_Records shown:_

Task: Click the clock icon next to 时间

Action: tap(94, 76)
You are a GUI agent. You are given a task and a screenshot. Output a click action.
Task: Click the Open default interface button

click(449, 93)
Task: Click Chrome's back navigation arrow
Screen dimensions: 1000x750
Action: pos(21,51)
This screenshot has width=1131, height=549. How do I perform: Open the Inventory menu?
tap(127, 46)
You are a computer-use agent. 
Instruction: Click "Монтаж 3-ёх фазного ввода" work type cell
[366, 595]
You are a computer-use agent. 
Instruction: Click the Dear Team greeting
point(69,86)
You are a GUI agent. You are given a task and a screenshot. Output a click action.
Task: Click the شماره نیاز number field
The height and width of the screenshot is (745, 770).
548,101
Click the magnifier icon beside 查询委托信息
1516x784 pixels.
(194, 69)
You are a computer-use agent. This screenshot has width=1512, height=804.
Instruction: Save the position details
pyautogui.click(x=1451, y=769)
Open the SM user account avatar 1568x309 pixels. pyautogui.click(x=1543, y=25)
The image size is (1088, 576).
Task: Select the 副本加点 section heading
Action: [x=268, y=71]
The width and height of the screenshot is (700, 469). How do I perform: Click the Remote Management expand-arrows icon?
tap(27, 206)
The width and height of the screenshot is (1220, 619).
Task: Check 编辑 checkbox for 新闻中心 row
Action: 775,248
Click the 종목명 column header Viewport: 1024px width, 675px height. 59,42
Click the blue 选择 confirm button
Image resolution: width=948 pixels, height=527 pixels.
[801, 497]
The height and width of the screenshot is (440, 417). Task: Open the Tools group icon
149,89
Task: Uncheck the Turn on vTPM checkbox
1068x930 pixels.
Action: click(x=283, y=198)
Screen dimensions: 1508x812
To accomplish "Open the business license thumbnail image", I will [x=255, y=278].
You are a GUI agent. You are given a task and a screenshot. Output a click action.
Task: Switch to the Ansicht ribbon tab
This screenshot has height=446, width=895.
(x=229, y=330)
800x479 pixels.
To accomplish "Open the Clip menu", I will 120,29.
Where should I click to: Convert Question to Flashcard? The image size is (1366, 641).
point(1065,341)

_Exercise brief:_ Counting only lines that contain "accomplish", what is the total for the entries above? Give the number alone.

_Completed exercise:_ 2